Tteokbokki sans piment : version douce accessible à tous
Pour une version tteokbokki sans piment, remplacez le gochujang et le gochugaru par une sauce à base de ganjang (sauce soja coréenne), de sucre brun, d’un peu d’huile de sésame et de pâte de sésame. On parle alors de gungjung tteokbokki, une recette palatiale ancienne, moins connue mais tout aussi gourmande, avec une sauce brune, sucrée-salée et légèrement fumée. Autre option : mélangez du miso blanc, de la sauce soja et du mirin pour une sauce douce et umami qui fonctionne très bien avec les tteok.
Variantes et accompagnements courants
Le tteokbokki se mange souvent accompagné de ramyeon (nouilles instantanées coréennes) ajoutées directement dans la sauce en fin de cuisson — on appelle cette version “rabokki”. Les nouilles absorbent la sauce et densifient le plat. Certaines recettes intègrent également du fromage fondu par-dessus, une habitude venue des food trucks coréens urbains.
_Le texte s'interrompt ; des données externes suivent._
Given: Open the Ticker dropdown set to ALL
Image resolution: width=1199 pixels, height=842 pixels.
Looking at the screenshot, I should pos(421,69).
Erreurs fréquentes et comment les éviter
Tteok trop durs en bouche : ils n’ont pas suffisamment trempé ou la cuisson est trop courte. Les tteok doivent être souples dès le départ et terminer la cuisson bien imbibés de sauce.
Sauce trop liquide : le dashi a été mis en trop grande quantité ou la cuisson a été trop courte. La réduction est essentielle : laissez mijoter à découvert jusqu’à ce que la sauce nappe une cuillère.
Plat trop salé : le gochujang est déjà très salé. Ajoutez la sauce soja progressivement et goûtez avant d’en rajouter.
Gochujang brûlé : ne faites jamais revenir la pâte de piment seule dans une poêle chaude sans liquide — elle brûle très vite et devient amère.
Conserver et réchauffer le tteokbokki
Le tteokbokki se conserve 2 jours au réfrigérateur, mais les tteok durcissent en refroidissant. Pour les réchauffer, ajoutez un filet d’eau ou de bouillon dans la poêle à feu doux et remuez doucement jusqu’à ce que la texture redevienne souple. Ne passez pas au micro-ondes sans couvercle : la sauce sèche et les tteok deviennent caoutchouteux.